● **Extracted data**
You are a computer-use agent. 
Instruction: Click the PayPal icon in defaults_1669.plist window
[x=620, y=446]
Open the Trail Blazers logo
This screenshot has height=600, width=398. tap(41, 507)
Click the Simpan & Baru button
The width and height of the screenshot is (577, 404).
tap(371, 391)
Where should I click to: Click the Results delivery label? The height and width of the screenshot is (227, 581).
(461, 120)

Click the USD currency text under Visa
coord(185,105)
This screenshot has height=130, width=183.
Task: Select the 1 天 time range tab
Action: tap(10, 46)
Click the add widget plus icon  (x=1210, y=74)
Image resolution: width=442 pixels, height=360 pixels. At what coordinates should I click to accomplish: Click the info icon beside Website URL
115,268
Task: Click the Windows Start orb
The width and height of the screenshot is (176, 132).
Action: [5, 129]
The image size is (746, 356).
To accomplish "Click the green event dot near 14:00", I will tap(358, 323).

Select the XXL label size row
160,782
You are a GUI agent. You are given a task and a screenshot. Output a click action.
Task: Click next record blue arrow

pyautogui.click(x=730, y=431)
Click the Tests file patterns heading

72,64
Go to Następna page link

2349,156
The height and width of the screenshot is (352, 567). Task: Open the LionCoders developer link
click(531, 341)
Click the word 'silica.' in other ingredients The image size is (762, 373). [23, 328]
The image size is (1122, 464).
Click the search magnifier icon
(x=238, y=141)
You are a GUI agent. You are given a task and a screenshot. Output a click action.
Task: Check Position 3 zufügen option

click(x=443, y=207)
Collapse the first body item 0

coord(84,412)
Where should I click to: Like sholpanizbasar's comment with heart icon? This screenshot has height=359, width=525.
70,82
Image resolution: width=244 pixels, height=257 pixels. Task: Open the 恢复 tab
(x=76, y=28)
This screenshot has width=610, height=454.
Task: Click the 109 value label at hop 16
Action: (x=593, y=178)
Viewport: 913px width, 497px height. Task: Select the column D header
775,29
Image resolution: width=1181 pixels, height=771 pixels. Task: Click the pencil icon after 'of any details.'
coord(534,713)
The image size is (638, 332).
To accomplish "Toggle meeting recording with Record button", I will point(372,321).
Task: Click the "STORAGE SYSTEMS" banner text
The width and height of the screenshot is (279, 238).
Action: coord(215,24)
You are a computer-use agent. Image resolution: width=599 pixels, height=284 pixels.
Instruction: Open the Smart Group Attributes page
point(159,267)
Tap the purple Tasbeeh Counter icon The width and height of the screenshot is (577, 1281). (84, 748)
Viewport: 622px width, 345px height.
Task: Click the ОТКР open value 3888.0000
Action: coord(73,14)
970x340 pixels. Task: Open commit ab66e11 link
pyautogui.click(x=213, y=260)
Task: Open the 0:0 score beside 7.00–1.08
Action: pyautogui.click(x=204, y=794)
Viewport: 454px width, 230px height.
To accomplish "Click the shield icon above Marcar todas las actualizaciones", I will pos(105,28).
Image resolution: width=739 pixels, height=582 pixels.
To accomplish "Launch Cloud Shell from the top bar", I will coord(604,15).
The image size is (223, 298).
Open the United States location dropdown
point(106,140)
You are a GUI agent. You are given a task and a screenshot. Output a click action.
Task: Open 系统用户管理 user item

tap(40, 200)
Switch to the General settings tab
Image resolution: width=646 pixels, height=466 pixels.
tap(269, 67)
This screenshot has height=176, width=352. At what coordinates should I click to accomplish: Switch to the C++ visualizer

● **Instructions for the task**
Write out the whole listing again, keeping every character as it is.

● **Finished task**
You are a computer-use agent. 
Instruction: Click the PayPal icon in defaults_1669.plist window
[x=620, y=446]
Open the Trail Blazers logo
This screenshot has height=600, width=398. tap(41, 507)
Click the Simpan & Baru button
The width and height of the screenshot is (577, 404).
tap(371, 391)
Where should I click to: Click the Results delivery label? The height and width of the screenshot is (227, 581).
(461, 120)

Click the USD currency text under Visa
coord(185,105)
This screenshot has height=130, width=183.
Task: Select the 1 天 time range tab
Action: tap(10, 46)
Click the add widget plus icon  (x=1210, y=74)
Image resolution: width=442 pixels, height=360 pixels. At what coordinates should I click to accomplish: Click the info icon beside Website URL
115,268
Task: Click the Windows Start orb
The width and height of the screenshot is (176, 132).
Action: [5, 129]
The image size is (746, 356).
To accomplish "Click the green event dot near 14:00", I will tap(358, 323).

Select the XXL label size row
160,782
You are a GUI agent. You are given a task and a screenshot. Output a click action.
Task: Click next record blue arrow

pyautogui.click(x=730, y=431)
Click the Tests file patterns heading

72,64
Go to Następna page link

2349,156
The height and width of the screenshot is (352, 567). Task: Open the LionCoders developer link
click(531, 341)
Click the word 'silica.' in other ingredients The image size is (762, 373). [23, 328]
The image size is (1122, 464).
Click the search magnifier icon
(x=238, y=141)
You are a GUI agent. You are given a task and a screenshot. Output a click action.
Task: Check Position 3 zufügen option

click(x=443, y=207)
Collapse the first body item 0

coord(84,412)
Where should I click to: Like sholpanizbasar's comment with heart icon? This screenshot has height=359, width=525.
70,82
Image resolution: width=244 pixels, height=257 pixels. Task: Open the 恢复 tab
(x=76, y=28)
This screenshot has width=610, height=454.
Task: Click the 109 value label at hop 16
Action: (x=593, y=178)
Viewport: 913px width, 497px height. Task: Select the column D header
775,29
Image resolution: width=1181 pixels, height=771 pixels. Task: Click the pencil icon after 'of any details.'
coord(534,713)
The image size is (638, 332).
To accomplish "Toggle meeting recording with Record button", I will point(372,321).
Task: Click the "STORAGE SYSTEMS" banner text
The width and height of the screenshot is (279, 238).
Action: coord(215,24)
You are a computer-use agent. Image resolution: width=599 pixels, height=284 pixels.
Instruction: Open the Smart Group Attributes page
point(159,267)
Tap the purple Tasbeeh Counter icon The width and height of the screenshot is (577, 1281). (84, 748)
Viewport: 622px width, 345px height.
Task: Click the ОТКР open value 3888.0000
Action: coord(73,14)
970x340 pixels. Task: Open commit ab66e11 link
pyautogui.click(x=213, y=260)
Task: Open the 0:0 score beside 7.00–1.08
Action: pyautogui.click(x=204, y=794)
Viewport: 454px width, 230px height.
To accomplish "Click the shield icon above Marcar todas las actualizaciones", I will pos(105,28).
Image resolution: width=739 pixels, height=582 pixels.
To accomplish "Launch Cloud Shell from the top bar", I will coord(604,15).
The image size is (223, 298).
Open the United States location dropdown
point(106,140)
You are a GUI agent. You are given a task and a screenshot. Output a click action.
Task: Open 系统用户管理 user item

tap(40, 200)
Switch to the General settings tab
Image resolution: width=646 pixels, height=466 pixels.
tap(269, 67)
This screenshot has height=176, width=352. At what coordinates should I click to accomplish: Switch to the C++ visualizer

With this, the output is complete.